[Collected data]

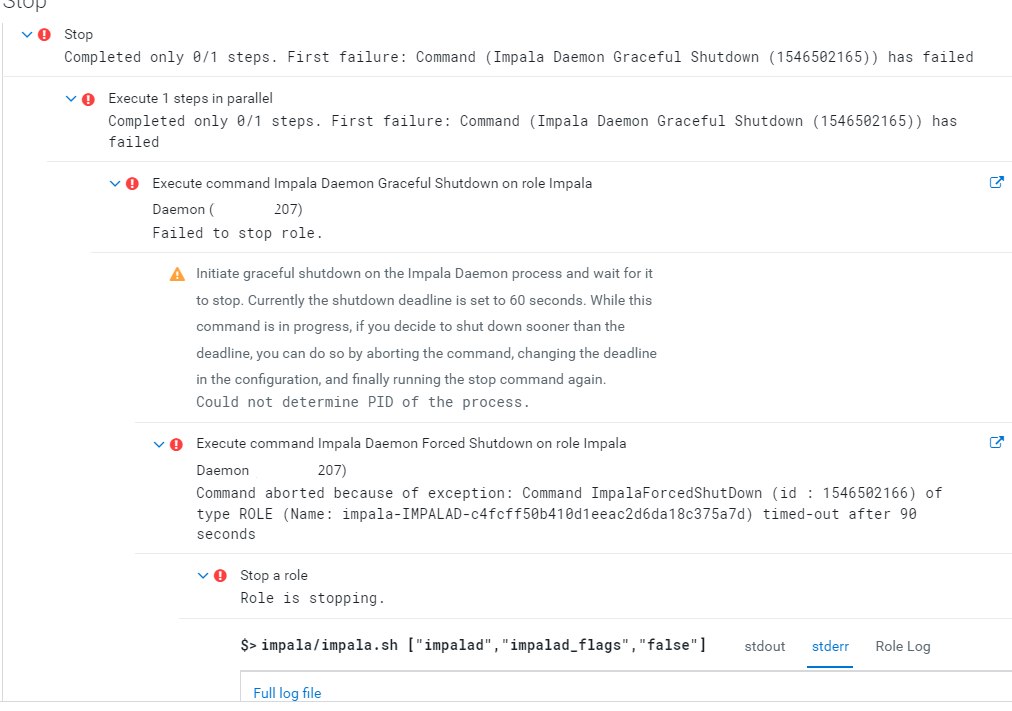Click the Execute 1 steps in parallel title

[x=190, y=99]
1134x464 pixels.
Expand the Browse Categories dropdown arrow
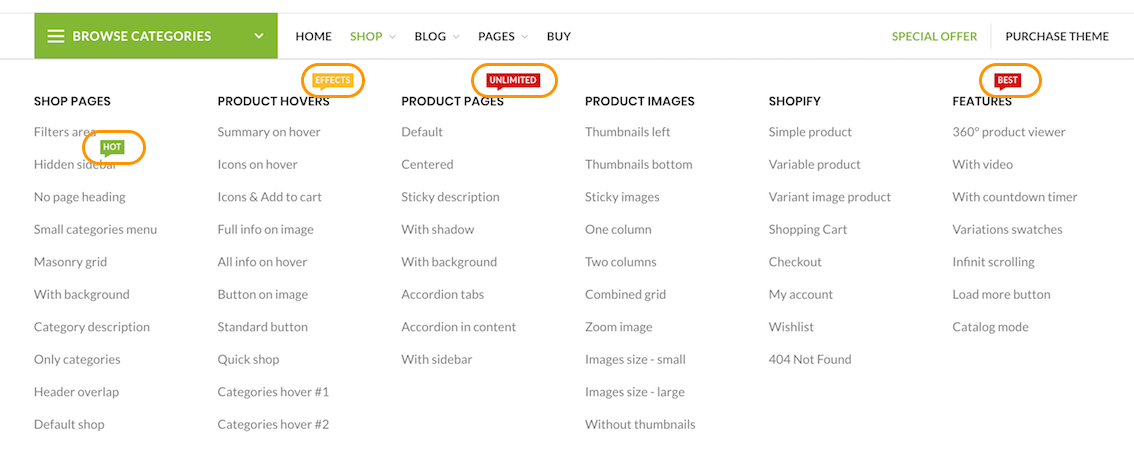(x=259, y=36)
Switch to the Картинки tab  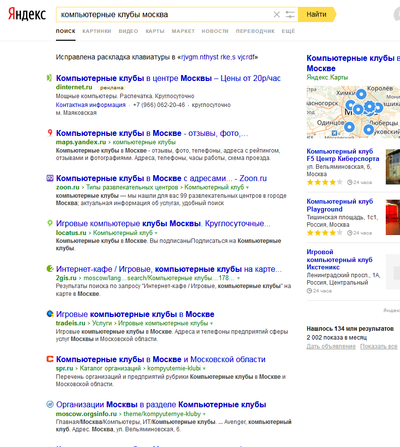(x=97, y=31)
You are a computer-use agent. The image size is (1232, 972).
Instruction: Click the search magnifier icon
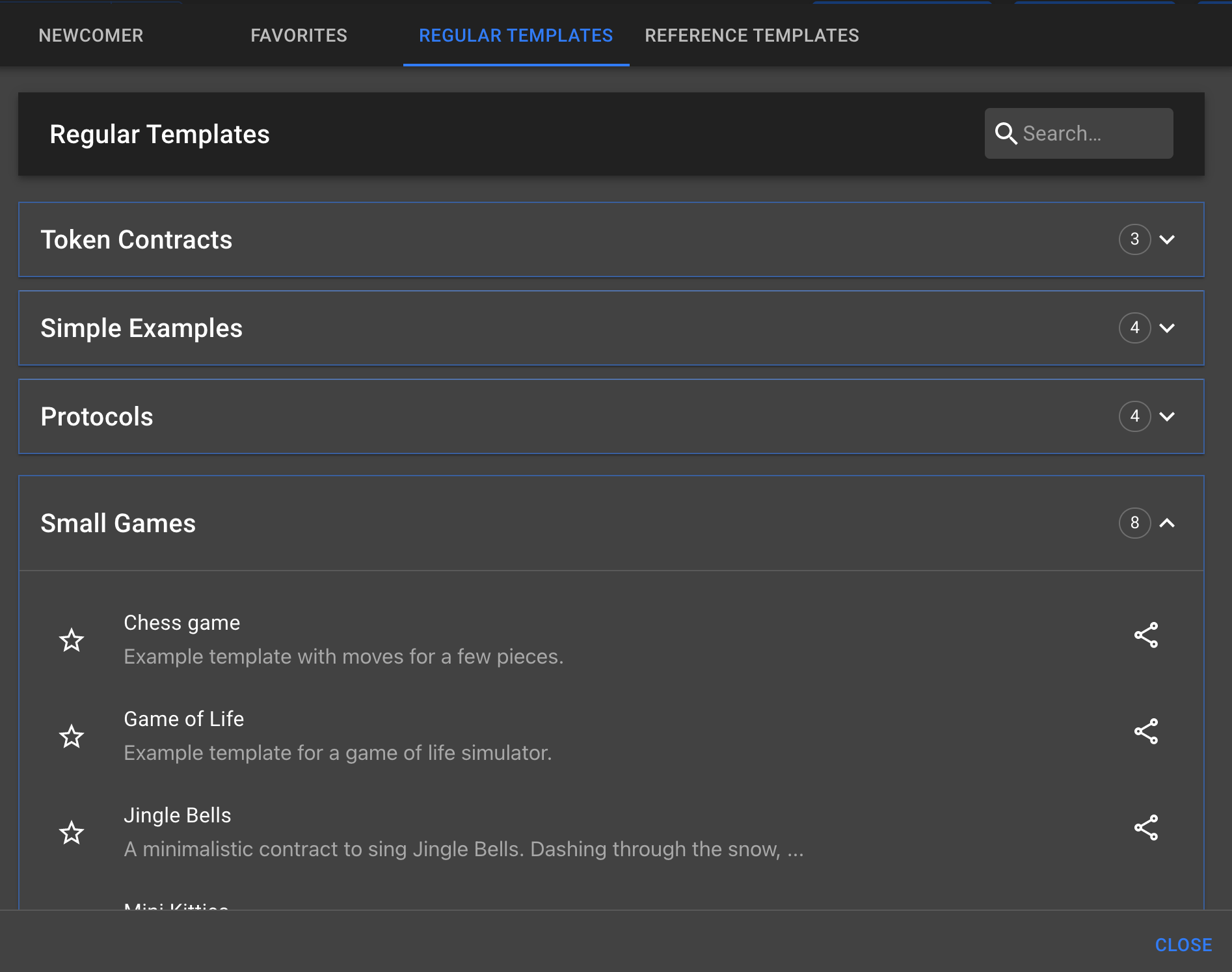click(1006, 133)
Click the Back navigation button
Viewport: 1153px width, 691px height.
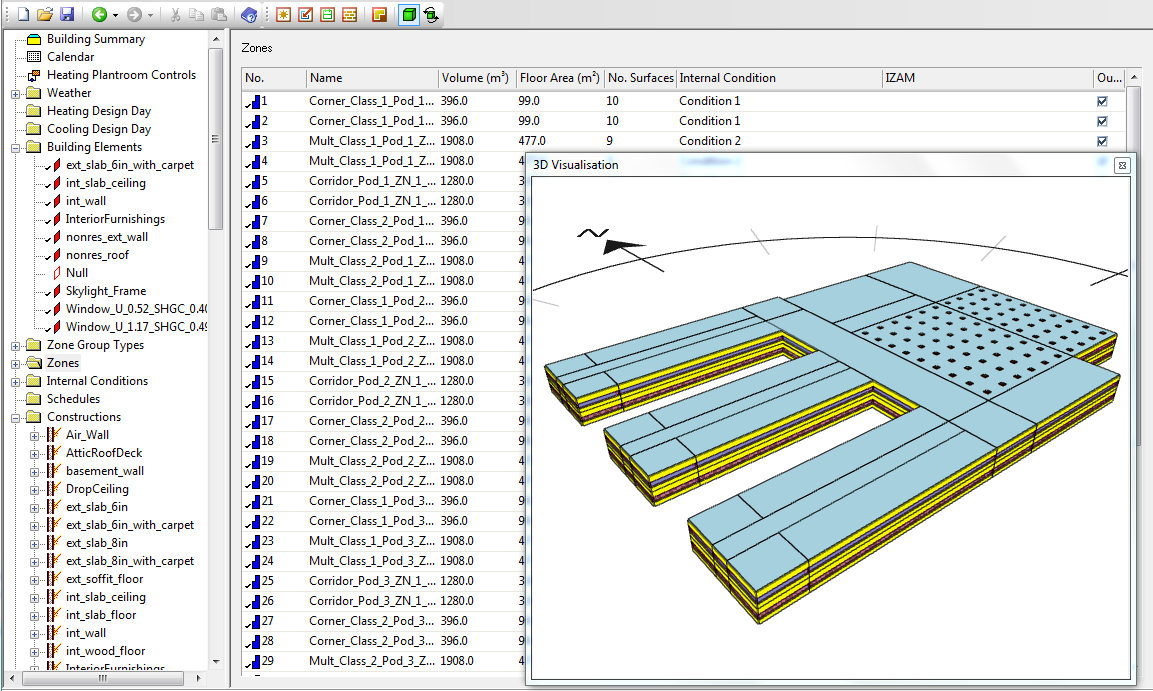100,14
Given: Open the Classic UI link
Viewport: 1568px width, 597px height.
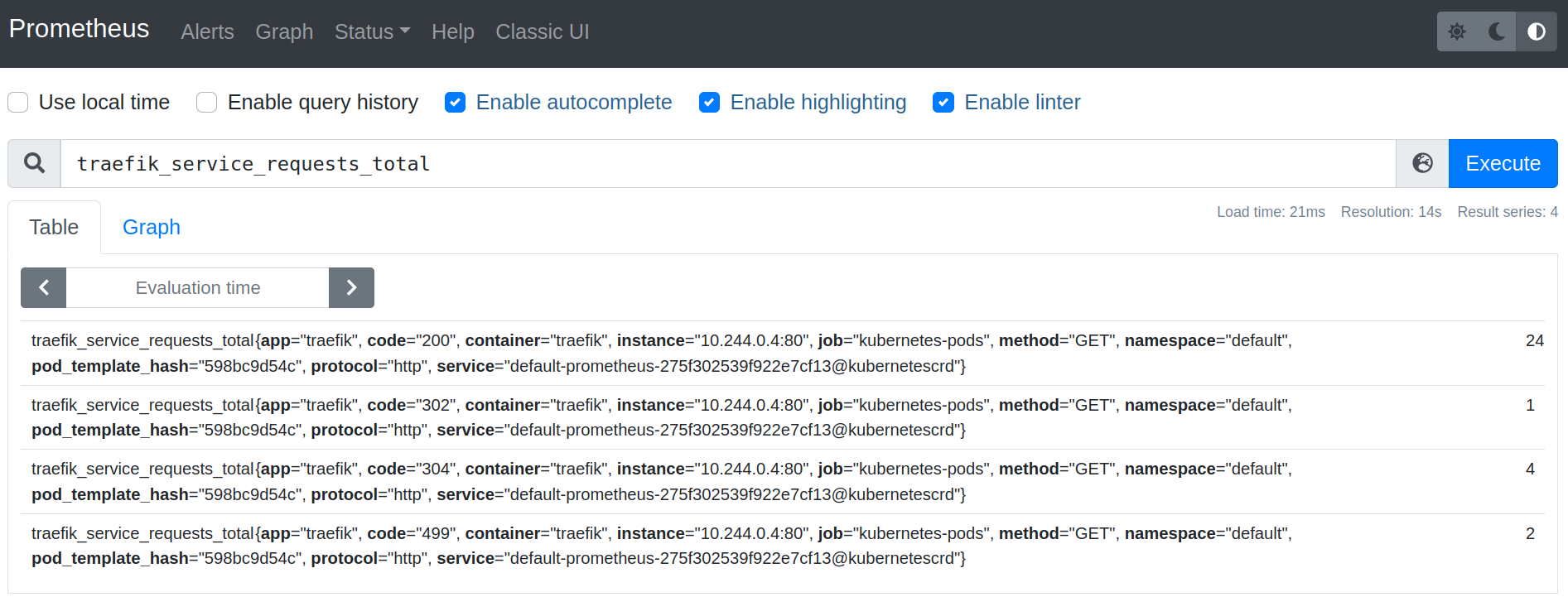Looking at the screenshot, I should click(542, 31).
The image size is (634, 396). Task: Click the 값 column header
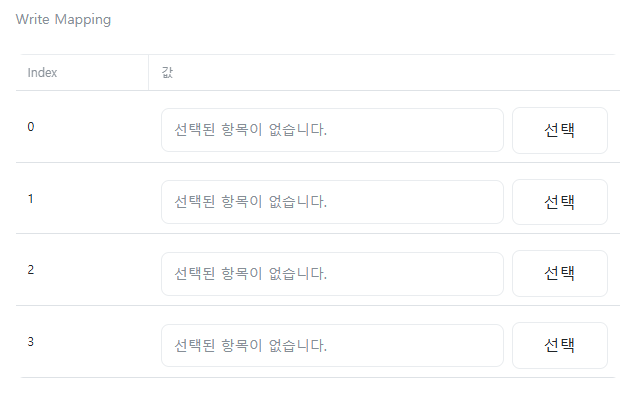pos(167,73)
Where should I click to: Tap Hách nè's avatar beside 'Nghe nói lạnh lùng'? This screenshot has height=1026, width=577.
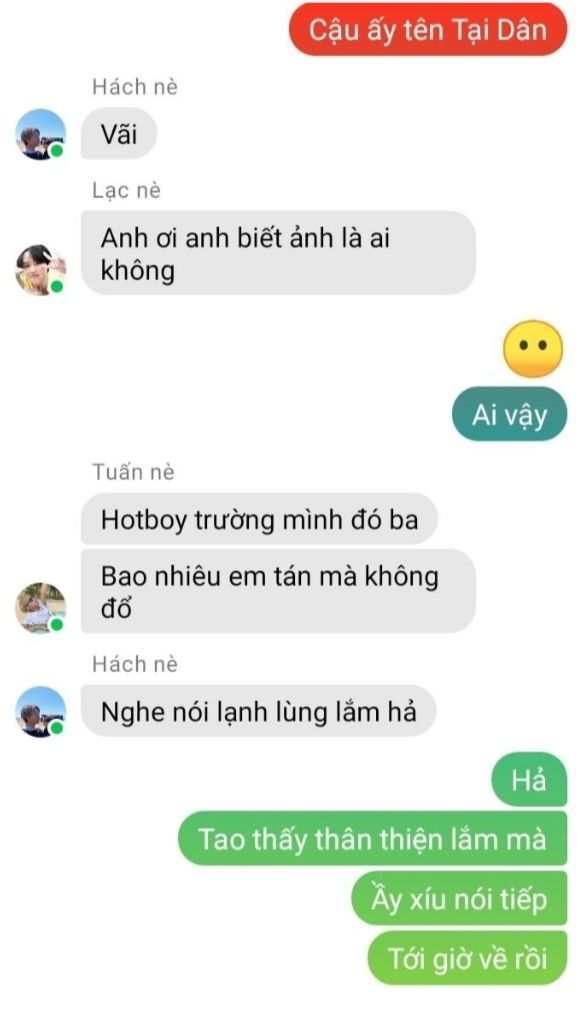coord(41,712)
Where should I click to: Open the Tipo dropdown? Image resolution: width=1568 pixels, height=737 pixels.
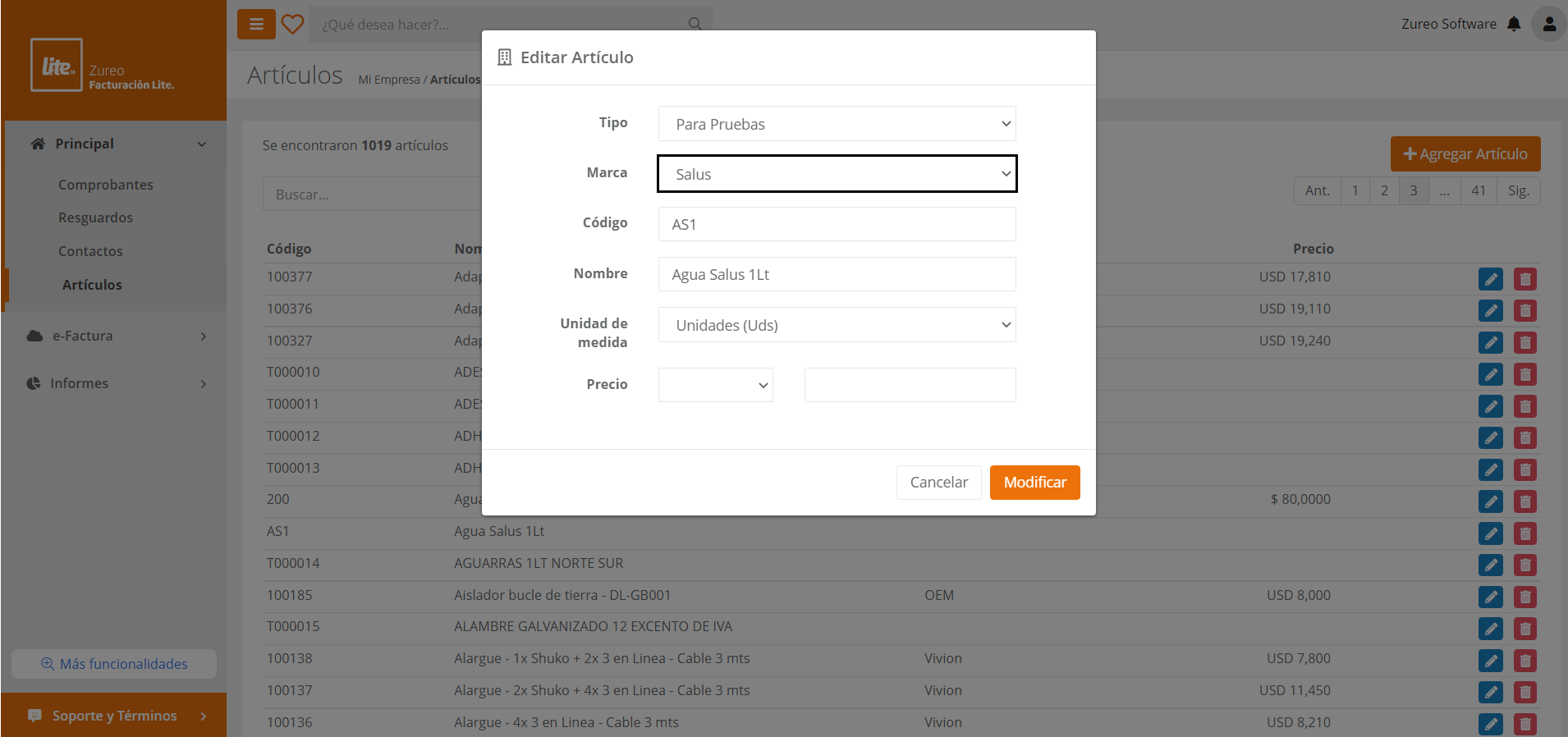(x=837, y=124)
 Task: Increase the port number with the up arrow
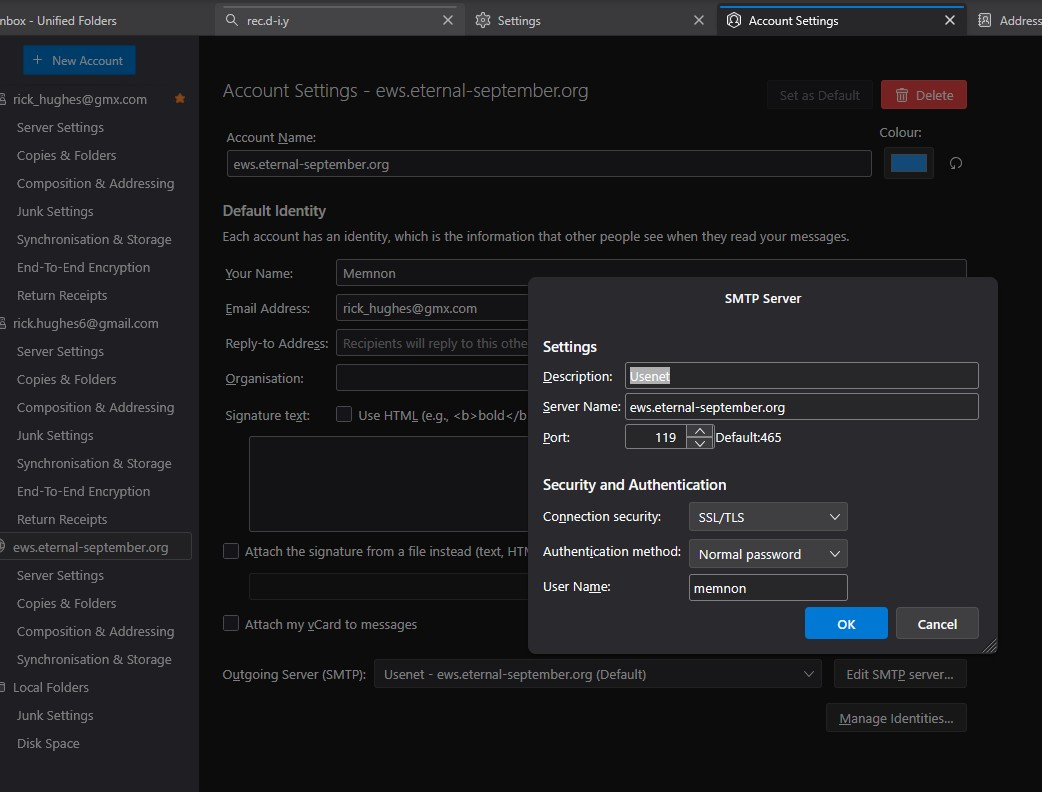(700, 431)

EXERCISE -
Nothing but the lines from the one that contains "The image size is (634, 396)." through the last line of the records belongs in the answer, reproduced exactly, with no pictures.

THE COMPLETED TASK -
The image size is (634, 396). Task: Click the 값 column header
pos(167,73)
Where should I click to: Tap Hách nè's avatar beside 'Nghe nói lạnh lùng'? This screenshot has height=1026, width=577.
coord(41,712)
Where should I click to: Open the Tipo dropdown? Image resolution: width=1568 pixels, height=737 pixels.
(x=837, y=124)
 Task: Increase the port number with the up arrow
(700, 431)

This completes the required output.